---------- Given records

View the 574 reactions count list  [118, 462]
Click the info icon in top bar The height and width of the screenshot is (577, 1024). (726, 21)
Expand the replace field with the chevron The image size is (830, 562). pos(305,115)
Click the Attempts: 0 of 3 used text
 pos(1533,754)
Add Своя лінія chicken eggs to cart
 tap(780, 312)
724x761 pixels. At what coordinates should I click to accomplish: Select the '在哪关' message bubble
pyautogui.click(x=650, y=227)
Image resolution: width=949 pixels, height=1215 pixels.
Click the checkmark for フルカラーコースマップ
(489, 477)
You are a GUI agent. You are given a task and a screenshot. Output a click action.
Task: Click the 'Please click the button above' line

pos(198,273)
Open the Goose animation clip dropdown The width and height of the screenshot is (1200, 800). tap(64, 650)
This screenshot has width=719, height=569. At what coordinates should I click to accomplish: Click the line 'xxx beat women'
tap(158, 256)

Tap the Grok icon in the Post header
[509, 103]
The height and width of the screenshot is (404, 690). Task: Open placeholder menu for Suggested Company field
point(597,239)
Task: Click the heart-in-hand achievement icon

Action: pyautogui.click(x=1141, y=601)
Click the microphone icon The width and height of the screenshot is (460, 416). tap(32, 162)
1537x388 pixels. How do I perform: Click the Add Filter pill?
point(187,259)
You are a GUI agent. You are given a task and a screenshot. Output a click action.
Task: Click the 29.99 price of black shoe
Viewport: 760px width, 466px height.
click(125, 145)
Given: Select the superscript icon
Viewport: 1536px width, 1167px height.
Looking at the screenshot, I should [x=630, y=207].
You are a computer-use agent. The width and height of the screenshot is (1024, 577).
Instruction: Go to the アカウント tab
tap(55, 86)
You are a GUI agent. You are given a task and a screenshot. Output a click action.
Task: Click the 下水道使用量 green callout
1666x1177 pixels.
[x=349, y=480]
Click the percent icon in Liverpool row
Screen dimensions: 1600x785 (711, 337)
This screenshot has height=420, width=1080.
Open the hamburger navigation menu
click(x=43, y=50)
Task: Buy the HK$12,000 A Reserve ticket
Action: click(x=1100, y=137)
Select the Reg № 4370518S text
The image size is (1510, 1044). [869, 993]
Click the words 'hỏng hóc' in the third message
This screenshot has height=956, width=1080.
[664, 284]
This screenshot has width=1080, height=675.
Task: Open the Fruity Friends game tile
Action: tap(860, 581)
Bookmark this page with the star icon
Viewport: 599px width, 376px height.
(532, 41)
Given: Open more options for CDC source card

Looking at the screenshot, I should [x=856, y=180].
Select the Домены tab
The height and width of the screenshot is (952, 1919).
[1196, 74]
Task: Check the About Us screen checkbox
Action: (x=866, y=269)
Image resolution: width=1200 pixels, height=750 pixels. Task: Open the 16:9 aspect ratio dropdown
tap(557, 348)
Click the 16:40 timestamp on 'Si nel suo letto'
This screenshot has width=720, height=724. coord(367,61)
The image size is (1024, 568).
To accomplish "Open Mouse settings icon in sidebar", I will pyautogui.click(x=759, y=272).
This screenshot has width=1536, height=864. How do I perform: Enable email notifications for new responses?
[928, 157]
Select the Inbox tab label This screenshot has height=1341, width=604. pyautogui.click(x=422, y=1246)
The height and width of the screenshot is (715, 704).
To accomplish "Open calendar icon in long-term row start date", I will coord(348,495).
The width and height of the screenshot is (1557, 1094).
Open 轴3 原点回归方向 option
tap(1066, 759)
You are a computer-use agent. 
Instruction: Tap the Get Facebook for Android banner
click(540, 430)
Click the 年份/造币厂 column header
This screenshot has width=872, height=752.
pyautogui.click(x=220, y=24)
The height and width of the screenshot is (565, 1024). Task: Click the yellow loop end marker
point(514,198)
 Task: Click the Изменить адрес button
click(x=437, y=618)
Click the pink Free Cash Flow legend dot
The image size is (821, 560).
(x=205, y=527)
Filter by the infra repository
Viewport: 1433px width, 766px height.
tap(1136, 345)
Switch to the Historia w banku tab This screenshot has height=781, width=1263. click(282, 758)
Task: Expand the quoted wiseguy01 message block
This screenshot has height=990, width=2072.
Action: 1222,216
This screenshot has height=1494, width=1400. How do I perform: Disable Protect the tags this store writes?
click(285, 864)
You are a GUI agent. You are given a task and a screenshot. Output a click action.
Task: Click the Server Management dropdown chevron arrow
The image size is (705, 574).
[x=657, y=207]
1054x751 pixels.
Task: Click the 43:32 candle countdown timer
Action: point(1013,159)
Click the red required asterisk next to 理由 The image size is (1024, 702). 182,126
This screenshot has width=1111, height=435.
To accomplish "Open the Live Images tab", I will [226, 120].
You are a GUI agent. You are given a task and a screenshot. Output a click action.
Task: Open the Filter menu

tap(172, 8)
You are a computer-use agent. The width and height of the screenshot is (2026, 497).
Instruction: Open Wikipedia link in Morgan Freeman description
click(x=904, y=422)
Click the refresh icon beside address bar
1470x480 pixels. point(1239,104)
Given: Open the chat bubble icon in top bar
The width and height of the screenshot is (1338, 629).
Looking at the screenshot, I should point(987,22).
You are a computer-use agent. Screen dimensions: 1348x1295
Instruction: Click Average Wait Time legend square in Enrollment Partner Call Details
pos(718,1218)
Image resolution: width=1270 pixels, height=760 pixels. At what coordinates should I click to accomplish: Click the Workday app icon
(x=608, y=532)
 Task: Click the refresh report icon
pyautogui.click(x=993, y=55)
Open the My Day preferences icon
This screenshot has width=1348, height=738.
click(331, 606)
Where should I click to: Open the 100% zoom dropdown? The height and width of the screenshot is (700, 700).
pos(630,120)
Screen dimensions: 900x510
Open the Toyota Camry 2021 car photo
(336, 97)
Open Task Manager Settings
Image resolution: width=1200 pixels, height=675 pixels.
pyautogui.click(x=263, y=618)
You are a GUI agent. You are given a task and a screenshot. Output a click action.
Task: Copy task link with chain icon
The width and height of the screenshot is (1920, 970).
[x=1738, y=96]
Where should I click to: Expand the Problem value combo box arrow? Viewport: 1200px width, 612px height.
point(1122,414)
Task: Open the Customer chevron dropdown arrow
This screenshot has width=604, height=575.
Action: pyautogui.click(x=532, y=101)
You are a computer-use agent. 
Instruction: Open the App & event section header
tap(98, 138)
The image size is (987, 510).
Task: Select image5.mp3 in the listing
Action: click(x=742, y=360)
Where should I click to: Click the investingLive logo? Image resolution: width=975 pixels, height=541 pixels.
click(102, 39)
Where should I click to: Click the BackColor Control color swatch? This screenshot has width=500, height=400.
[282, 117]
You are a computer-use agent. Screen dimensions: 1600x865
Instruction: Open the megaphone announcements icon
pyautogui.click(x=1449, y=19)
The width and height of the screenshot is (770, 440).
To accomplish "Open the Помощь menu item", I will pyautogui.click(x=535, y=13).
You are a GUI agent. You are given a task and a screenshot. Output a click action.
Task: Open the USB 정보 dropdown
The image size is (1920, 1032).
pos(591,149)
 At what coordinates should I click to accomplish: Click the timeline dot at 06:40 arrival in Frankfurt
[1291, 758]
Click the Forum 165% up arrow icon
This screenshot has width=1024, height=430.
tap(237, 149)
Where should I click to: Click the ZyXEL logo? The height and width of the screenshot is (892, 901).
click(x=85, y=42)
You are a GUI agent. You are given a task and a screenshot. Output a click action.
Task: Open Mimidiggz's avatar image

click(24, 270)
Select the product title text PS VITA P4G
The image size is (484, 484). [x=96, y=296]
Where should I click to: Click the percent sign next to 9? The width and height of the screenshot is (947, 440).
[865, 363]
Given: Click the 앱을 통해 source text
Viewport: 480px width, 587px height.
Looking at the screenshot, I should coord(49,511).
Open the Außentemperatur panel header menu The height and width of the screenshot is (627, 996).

--------------------

Aim of the exercise:
Provide only the number of lines in the records containing the string "will".

Result of the task:
4